In 2011, the school was awarded a $200,000 from Borough President James Molinaro to retrofit their auditorium after their production of Les Misérables. The retrofit was complete in time for their Spring Musical of Sweeney Todd: The Demon Barber of Fleet Street in 2012. The theatre program has also been invited to the historic St. George Theater to perform Les Misérables and Sweeney Todd.

== Student activities ==
Wagner has a large pool of Activities for students overseen by the Coordinator of Student Activities (COSA) and the Student Government. The school's include but are not limited to the Gay-Straight Alliance, Debate Team, Key Club, Service to Society Club, Science Research Club, and more.

=== SING productions ===
Founded at Midwood High School (Brooklyn, New York) in 1947, "SING" is a student-run theater production that includes script/acting, dancing, art, a chorus, and a band. Students are judged on areas including originality, singing, art, acting, band, script, and dancing. There are three groups: Sophmen (freshmen and sophomores conjoined), Juniors, and Seniors. Susan E. Wagner's SING program began in 1974, and averages nearly 200 to 250 participants yearly. Each student will end up spending about 300 hours on the show, however the students often have a strong pride from it.

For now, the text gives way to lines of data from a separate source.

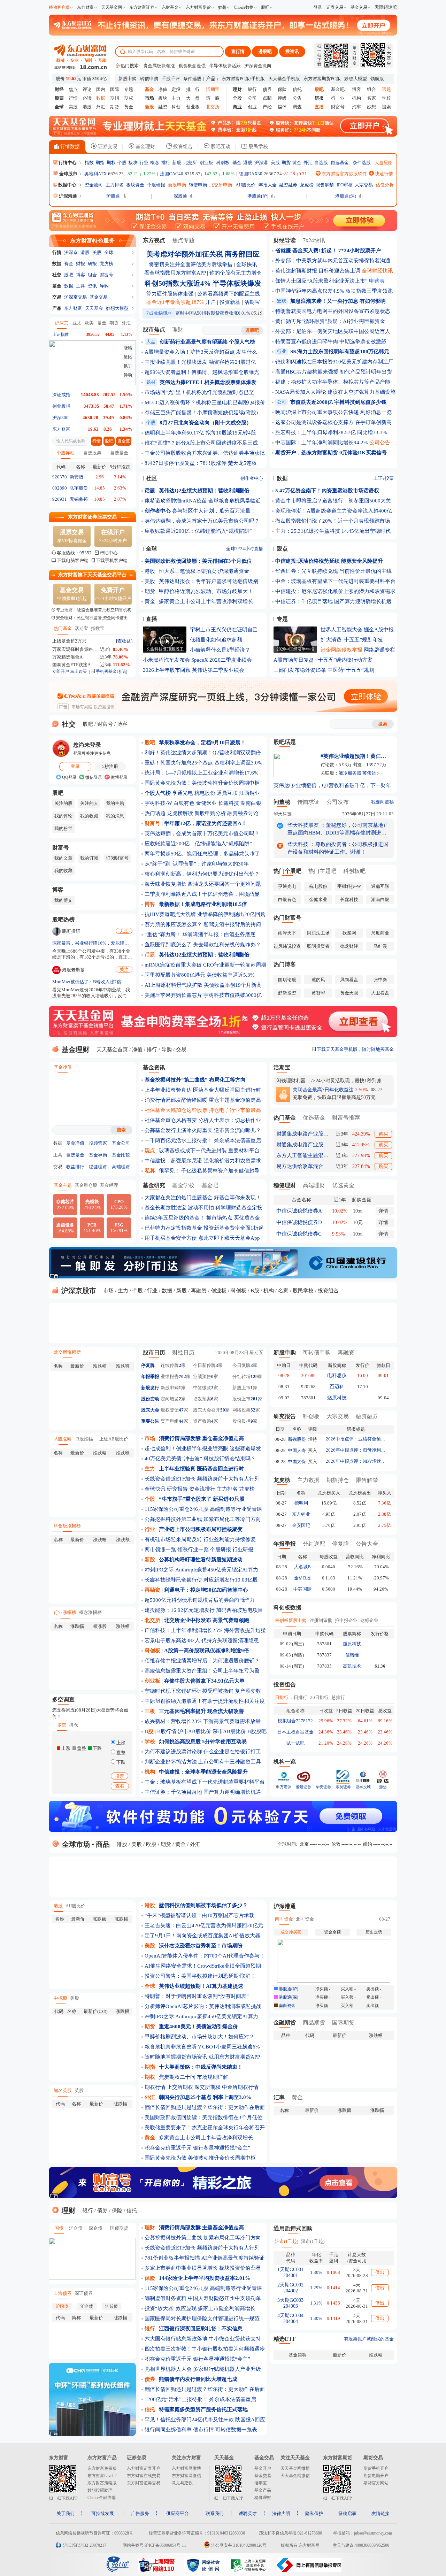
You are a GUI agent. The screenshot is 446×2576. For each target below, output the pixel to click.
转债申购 (149, 78)
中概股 (60, 1998)
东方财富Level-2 (102, 2475)
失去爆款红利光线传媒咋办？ (227, 944)
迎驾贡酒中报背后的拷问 (232, 924)
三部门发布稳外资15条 (300, 670)
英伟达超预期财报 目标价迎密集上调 (317, 271)
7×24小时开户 (113, 536)
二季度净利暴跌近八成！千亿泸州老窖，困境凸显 (202, 894)
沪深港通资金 (233, 571)
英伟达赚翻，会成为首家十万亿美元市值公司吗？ (202, 521)
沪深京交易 (75, 297)
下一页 (370, 462)
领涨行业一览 (193, 1549)
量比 (128, 356)
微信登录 (93, 777)
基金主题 (63, 1185)
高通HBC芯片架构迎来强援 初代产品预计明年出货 (333, 372)
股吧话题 (285, 742)
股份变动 (150, 1398)
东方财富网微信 (186, 2475)
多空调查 (63, 1699)
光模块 (92, 1204)
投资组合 (182, 146)
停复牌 (148, 1365)
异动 (128, 374)
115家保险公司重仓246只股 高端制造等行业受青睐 (203, 1509)
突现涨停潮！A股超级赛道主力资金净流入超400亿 (333, 511)
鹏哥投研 (71, 931)
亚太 (77, 322)
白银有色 (184, 803)
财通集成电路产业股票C (302, 1144)
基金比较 (121, 1155)
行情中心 (67, 162)
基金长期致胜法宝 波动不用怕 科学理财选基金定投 (203, 1207)
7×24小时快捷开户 (112, 594)
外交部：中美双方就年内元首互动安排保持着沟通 (332, 260)
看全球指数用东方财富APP (175, 273)
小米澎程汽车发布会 (166, 660)
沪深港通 (68, 196)
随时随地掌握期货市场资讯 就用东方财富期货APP (202, 2057)
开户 (210, 302)
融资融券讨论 (243, 813)
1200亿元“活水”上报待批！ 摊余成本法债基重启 (200, 2399)
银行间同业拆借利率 (168, 2429)
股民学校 (257, 146)
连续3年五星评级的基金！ (175, 1218)
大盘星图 (384, 162)
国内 (100, 89)
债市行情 (203, 2429)
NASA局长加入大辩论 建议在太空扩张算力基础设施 (335, 392)
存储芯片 (65, 1204)
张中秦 (380, 979)
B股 (255, 1290)
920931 (59, 499)
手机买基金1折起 (111, 671)
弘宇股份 (79, 488)
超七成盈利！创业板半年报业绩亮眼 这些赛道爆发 (203, 1448)
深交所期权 (207, 2087)
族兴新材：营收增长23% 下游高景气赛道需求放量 (203, 1721)
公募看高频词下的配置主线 (228, 294)
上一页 (297, 462)
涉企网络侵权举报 (375, 146)
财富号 (338, 106)
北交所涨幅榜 (67, 1352)
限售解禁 (325, 184)
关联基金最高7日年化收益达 (323, 1089)
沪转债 (111, 2306)
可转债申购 (317, 1352)
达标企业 (369, 1620)
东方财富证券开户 (143, 2468)
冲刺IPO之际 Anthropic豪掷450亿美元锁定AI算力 (201, 1569)
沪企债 (76, 2228)
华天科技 (283, 813)
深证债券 (84, 2293)
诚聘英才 (248, 2513)
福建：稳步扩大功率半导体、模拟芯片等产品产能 (332, 382)
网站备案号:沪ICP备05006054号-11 (154, 2545)
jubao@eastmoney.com (373, 2533)
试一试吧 (295, 1743)
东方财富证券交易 (143, 2483)
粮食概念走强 (192, 65)
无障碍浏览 (386, 7)
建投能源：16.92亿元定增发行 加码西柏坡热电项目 (204, 1610)
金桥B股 (302, 1578)
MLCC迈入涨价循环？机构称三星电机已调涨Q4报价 (205, 402)
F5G (119, 1227)
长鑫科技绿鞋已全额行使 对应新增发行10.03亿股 (201, 1580)
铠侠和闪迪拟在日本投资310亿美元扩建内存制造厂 (334, 361)
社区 (151, 478)
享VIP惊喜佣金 (72, 536)
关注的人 (89, 803)
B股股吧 (257, 1731)
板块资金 (135, 184)
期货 (114, 106)
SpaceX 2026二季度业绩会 (221, 660)
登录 (318, 7)
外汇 (100, 106)
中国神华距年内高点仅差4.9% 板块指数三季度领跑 (334, 291)
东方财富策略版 (102, 2483)
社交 (56, 274)
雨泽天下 (287, 933)
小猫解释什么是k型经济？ (220, 650)
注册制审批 (320, 1620)
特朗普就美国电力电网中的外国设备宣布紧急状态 (332, 311)
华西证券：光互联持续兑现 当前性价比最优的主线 (333, 571)
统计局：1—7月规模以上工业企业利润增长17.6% (202, 773)
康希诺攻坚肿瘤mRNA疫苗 (176, 500)
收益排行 (75, 1166)
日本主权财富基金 (295, 1732)
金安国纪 (301, 1525)
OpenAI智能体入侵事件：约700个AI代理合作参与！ (205, 1956)
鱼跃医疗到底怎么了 (168, 944)
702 (182, 1376)
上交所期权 (180, 2087)
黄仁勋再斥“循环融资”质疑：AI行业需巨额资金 (330, 321)
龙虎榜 (307, 184)
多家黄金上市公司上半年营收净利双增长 (206, 601)
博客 (356, 89)
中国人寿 (297, 1450)
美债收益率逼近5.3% (231, 975)
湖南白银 (250, 803)
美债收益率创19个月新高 (233, 985)
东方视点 (154, 240)
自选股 (321, 162)
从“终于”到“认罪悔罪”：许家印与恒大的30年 (197, 864)
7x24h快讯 (158, 313)
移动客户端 (59, 7)
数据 (56, 263)
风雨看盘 (349, 979)
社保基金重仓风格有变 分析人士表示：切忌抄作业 (203, 1120)
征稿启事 (347, 2513)
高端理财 (121, 1166)
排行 (165, 162)
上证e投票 (346, 146)
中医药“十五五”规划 (351, 670)
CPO (119, 1204)
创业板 (193, 106)
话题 (150, 955)
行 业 (338, 98)
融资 (162, 106)
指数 (89, 162)
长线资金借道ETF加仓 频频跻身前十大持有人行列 (202, 1479)
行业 (143, 162)
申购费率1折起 (72, 594)
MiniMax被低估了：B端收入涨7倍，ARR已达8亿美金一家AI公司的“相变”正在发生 (90, 981)
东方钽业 (301, 1514)
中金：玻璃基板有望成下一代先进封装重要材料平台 (335, 581)
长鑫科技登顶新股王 (165, 649)
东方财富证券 (141, 7)
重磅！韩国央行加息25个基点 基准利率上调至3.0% (203, 763)
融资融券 (288, 184)
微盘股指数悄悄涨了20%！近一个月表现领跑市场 (332, 521)
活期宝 (81, 628)
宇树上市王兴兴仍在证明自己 (224, 629)
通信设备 (65, 1227)
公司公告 (379, 442)
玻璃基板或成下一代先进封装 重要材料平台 (209, 1150)
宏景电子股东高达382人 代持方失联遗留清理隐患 (202, 1640)
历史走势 (374, 1932)
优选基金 (314, 1118)
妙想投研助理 (100, 2490)
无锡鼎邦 (79, 499)
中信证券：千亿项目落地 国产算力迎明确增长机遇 (333, 601)
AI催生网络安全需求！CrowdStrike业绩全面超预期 (203, 1966)
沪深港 (261, 162)
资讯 (92, 286)
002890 (59, 488)
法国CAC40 (171, 173)
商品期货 (314, 2022)
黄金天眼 (349, 992)
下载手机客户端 (112, 560)
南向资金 (284, 1919)
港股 (87, 106)
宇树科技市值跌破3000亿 (232, 995)
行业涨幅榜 (65, 1612)
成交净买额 (290, 1932)
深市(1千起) (312, 2241)
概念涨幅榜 (90, 1612)
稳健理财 (98, 1166)
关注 (124, 930)
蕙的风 (318, 979)
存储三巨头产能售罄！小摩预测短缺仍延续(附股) (201, 412)
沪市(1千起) (286, 2241)
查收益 (124, 641)
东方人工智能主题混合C (302, 1155)
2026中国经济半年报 (295, 649)
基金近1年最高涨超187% (175, 302)
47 (181, 1410)
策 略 (213, 98)
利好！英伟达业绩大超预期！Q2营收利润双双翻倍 (203, 752)
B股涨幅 (84, 1438)
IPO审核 (345, 184)
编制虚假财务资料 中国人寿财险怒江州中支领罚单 (203, 2298)
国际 (114, 89)
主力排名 (115, 184)
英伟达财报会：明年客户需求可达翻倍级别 (208, 581)
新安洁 (76, 476)
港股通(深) (345, 196)
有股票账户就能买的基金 (369, 2339)
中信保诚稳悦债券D (299, 1222)
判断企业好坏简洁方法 (171, 1761)
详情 (383, 1211)
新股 (176, 162)
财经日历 (183, 1352)
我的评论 (63, 815)
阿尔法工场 (318, 933)
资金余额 (332, 1932)
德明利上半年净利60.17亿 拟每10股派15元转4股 (200, 433)
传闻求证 (308, 802)
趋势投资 (287, 992)
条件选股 (192, 78)
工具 (80, 286)
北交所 (190, 162)
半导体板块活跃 (225, 65)
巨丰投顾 (363, 1787)
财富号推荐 (346, 1118)
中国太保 (297, 1461)
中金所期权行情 (240, 2087)
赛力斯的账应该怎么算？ (173, 924)
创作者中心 (251, 478)
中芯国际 (302, 1589)
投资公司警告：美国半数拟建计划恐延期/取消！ (200, 1976)
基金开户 (262, 2468)
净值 (162, 89)
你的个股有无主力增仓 (235, 273)
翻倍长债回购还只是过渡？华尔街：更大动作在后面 (205, 2107)
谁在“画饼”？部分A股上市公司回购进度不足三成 (201, 443)
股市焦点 (154, 329)
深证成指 (61, 394)
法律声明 (281, 2513)
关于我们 (65, 2513)
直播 (151, 619)
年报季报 (150, 1376)
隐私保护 (314, 2513)
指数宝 (98, 628)
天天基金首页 (112, 1049)
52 (253, 1410)
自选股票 (92, 452)
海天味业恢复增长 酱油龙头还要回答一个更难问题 (203, 884)
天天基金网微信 (295, 2475)
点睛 (267, 98)
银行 (252, 89)
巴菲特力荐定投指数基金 (173, 1228)
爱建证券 (303, 1787)
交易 (56, 297)
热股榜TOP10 (320, 146)
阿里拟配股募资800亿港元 (175, 975)
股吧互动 (219, 146)
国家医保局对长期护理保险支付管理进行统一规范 (202, 2318)
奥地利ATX (95, 173)
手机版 (258, 78)
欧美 (89, 322)
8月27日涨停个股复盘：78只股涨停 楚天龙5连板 (201, 463)
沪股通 (113, 196)
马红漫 (380, 946)
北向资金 (305, 1919)
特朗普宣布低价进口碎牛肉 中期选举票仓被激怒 (330, 341)
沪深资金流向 (257, 65)
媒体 (282, 106)
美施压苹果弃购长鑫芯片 (173, 995)
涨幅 (128, 347)
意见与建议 (182, 2483)
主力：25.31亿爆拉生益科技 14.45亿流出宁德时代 (333, 531)
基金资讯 (154, 1067)
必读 (87, 98)
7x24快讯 (314, 240)
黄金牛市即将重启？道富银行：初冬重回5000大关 (333, 500)
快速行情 (383, 173)
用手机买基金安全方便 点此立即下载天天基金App (202, 1238)
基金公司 (121, 1143)
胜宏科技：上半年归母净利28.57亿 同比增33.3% (331, 432)
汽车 (356, 106)
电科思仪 (337, 1375)
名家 (371, 98)
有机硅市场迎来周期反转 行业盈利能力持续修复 (200, 1539)
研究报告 (177, 1489)
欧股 (151, 1844)
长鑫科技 (228, 803)
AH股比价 (245, 184)
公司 (252, 98)
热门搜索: (130, 65)
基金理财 (144, 146)
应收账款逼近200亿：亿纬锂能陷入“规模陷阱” (198, 531)
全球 (108, 252)
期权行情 (155, 2087)
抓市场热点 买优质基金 (233, 1218)
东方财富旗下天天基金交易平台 (92, 574)
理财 (177, 329)
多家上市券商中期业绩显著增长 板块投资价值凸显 (203, 2268)
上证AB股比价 (113, 1438)
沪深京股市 (78, 1290)
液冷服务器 (350, 773)
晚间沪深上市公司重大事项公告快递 (317, 412)
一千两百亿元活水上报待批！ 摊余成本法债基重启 (203, 1140)
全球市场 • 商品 (85, 1844)
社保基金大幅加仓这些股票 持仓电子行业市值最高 (203, 1110)
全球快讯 (246, 264)
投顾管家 (98, 1143)
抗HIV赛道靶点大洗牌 (170, 914)
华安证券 (323, 1787)
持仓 (73, 1725)
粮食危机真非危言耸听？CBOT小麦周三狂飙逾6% (202, 2047)
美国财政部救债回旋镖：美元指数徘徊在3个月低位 (203, 2117)
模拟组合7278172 (295, 1720)
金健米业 (206, 803)
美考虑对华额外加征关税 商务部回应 (203, 254)
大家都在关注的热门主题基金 (179, 1197)
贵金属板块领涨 (159, 65)
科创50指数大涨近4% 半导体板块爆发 (203, 283)
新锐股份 (297, 1439)
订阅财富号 (117, 858)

=== International Festival production ===
The International Festival is a student-run production that showcases an assortment of food and a three-hour show presenting the diversity of the school through a collection of dances, fashion, songs, plays, and exhibitions from all around the world. This production includes over 20 cultural-based club with the goal of performing.

=== Athletics ===
Having over 30 Junior Varsity and Varsity teams, Wagner has a very large Athletics Department. The school's Boys Bowling Team has been very successful. In 2021, it won the PSAL Bowling Championship for the third year in a row. Wagner has teams in Badminton, Basketball, Bowling, Cross Country, Flag Football, Golf, Gymnastics, Handball, Indoor Track, Lacrosse, Outdoor Track, Soccer, Softball, Stunt, Swimming, Table Tennis, Tennis, Volleyball, and more.

== Notable alumni ==
- Marcia Clark – Prosecutor in the O.J. Simpson murder trial
- Drita D'Avanzo – Star of VH1's Mob Wives
- Vinny Guadagnino – Star of MTV’s Jersey Shore, Hammerhead on The Masked Dancer
- Angelina Pivarnick – Star of MTV's Jersey Shore
- Frank Menechino – Former MLB player and current Minor League Hitting Coach
- Alex Zablocki – Politician who ran for New York City Public Advocate in 2009
- Lou Anarumo – Football Coach and 2022 Super Bowl Defensive Coordinator for the Bengals
- Jeff Wittek – YouTuber and Internet personality.
- Louis Rossmann – YouTuber, Internet personality, and right to repair activist.